Tinctures are cannabis extracts in a carrier oil or alcohol base, dosed by dropper. Topicals are cannabis-infused balms, lotions, and patches applied to the skin. Both formats are smokeless, dose-precise, and discreet — popular with patients, seniors, and anyone who wants the benefits without the smoke or vapor.
How sublingual tinctures work
Drop the measured dose under your tongue and hold for 60 to 90 seconds before swallowing. The thin tissue under the tongue absorbs cannabinoids directly into the bloodstream, bypassing the digestive system. Onset is 15 to 60 minutes — faster than swallowed edibles, slower than inhalation. Effects last 3 to 6 hours.
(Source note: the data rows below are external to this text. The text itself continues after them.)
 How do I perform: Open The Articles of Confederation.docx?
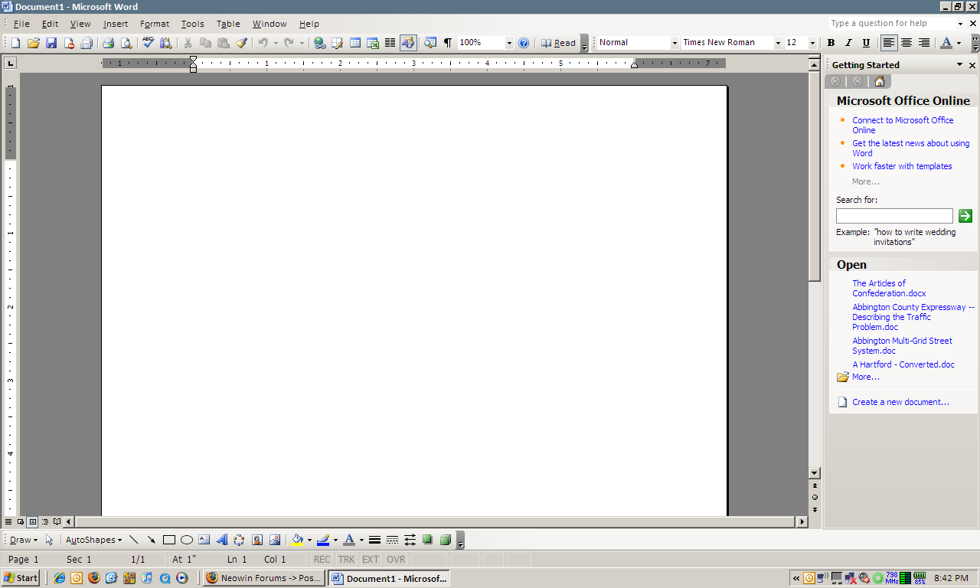click(x=879, y=288)
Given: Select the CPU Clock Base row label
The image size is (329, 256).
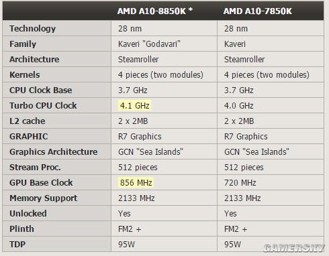Looking at the screenshot, I should click(41, 90).
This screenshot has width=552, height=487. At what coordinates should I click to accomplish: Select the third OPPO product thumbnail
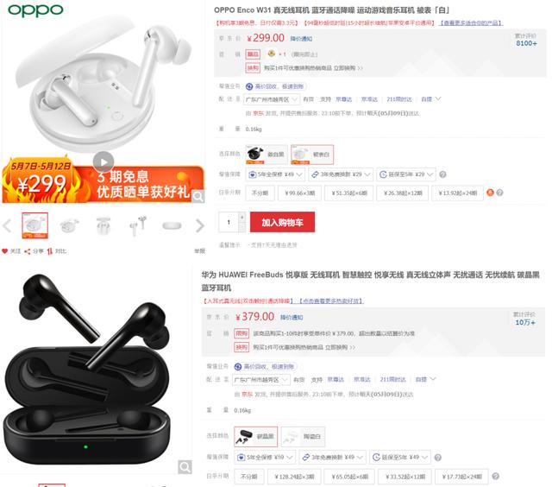point(104,225)
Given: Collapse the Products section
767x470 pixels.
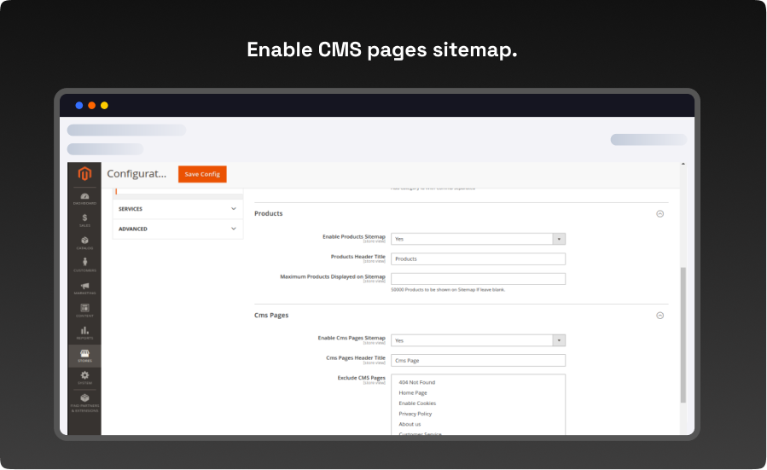Looking at the screenshot, I should [x=660, y=214].
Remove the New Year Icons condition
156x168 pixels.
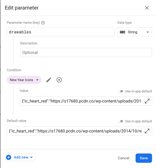tap(59, 80)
Topicals: localized relief, no high
Topicals (balms, lotions, transdermal patches) are absorbed through the skin and act locally. THC topicals do not produce a head high because they do not reach the bloodstream in significant quantities. Many users apply them for muscle soreness, joint pain, or skin conditions. Patches are the exception — they deliver cannabinoids systemically.
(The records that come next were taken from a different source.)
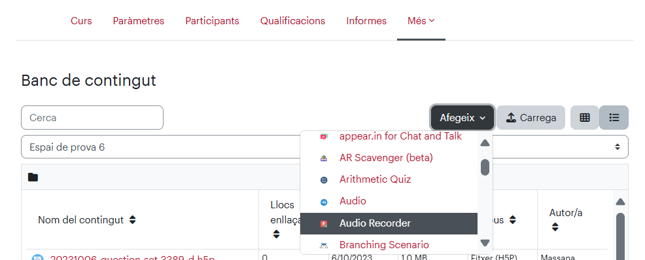
Task: Click into the Cerca search field
Action: tap(92, 117)
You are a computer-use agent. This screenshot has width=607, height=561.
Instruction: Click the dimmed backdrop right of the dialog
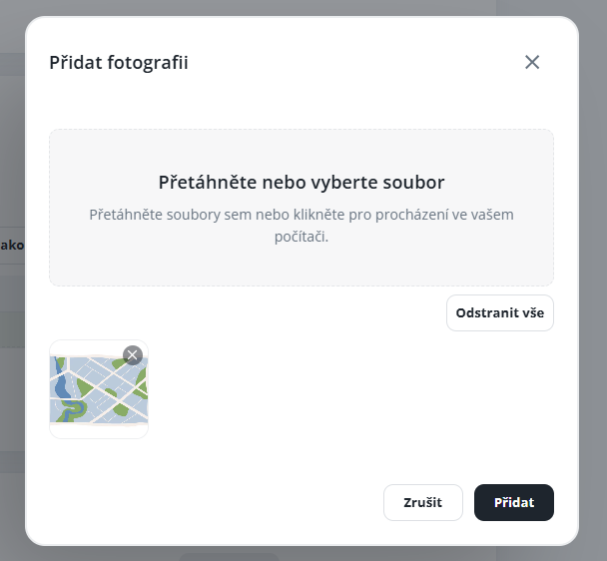pos(593,299)
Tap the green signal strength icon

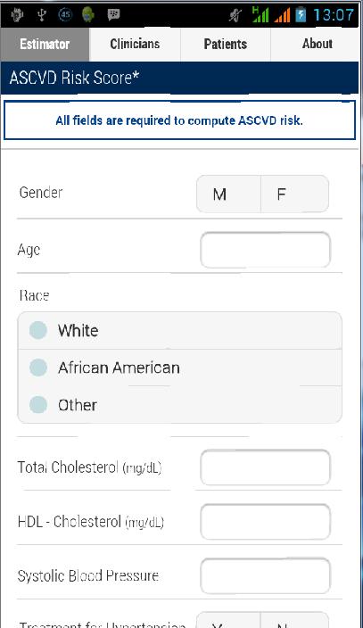(x=260, y=15)
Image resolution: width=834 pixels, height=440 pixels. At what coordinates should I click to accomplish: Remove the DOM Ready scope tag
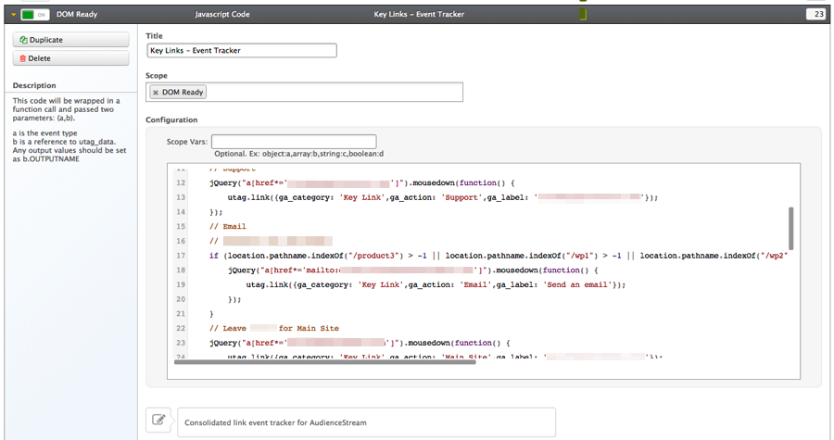click(x=156, y=93)
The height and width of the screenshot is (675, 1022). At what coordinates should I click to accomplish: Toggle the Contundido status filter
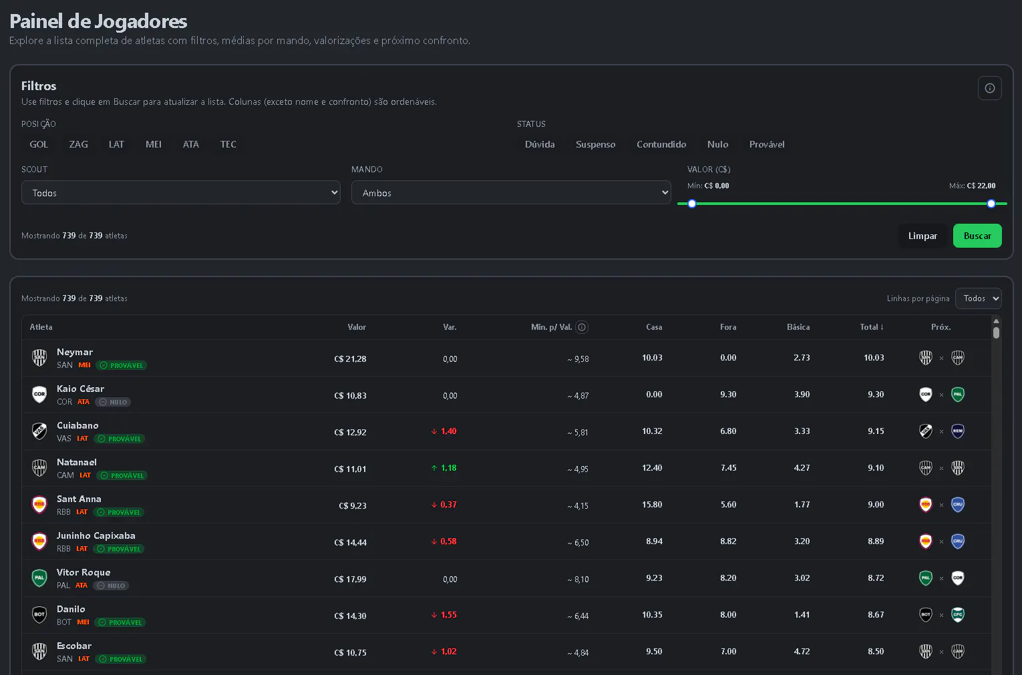pos(661,144)
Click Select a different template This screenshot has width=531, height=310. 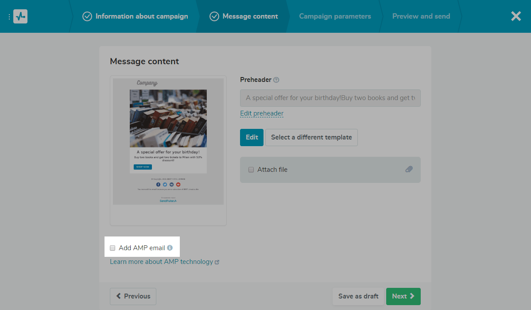tap(311, 137)
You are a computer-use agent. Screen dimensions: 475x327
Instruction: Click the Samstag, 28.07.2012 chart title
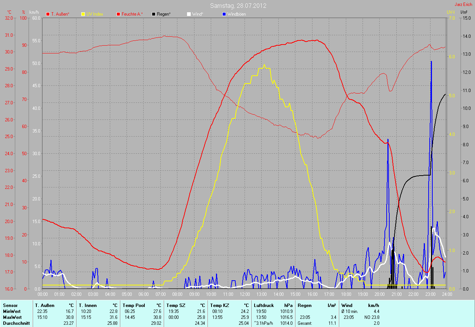tap(238, 6)
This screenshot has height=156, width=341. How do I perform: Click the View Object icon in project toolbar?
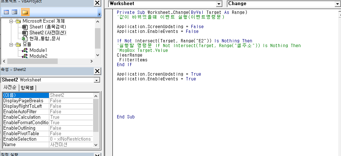[15, 12]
CBD-dominant vs THC-dominant
Tinctures come in THC-only, CBD-only, balanced (1:1, 2:1), and high-CBD ratios. CBD-dominant products are popular for stress, sleep support, and anti-inflammatory use without the psychoactive high. Read the label carefully — milligram counts of each cannabinoid are clearly listed.
Reading a tincture label
NJ-CRC tincture labels show total volume, total mg of THC, total mg of CBD (if present), dose per ml, and total servings. Most droppers measure 1 ml; the label tells you how many mg of each cannabinoid that 1 ml delivers.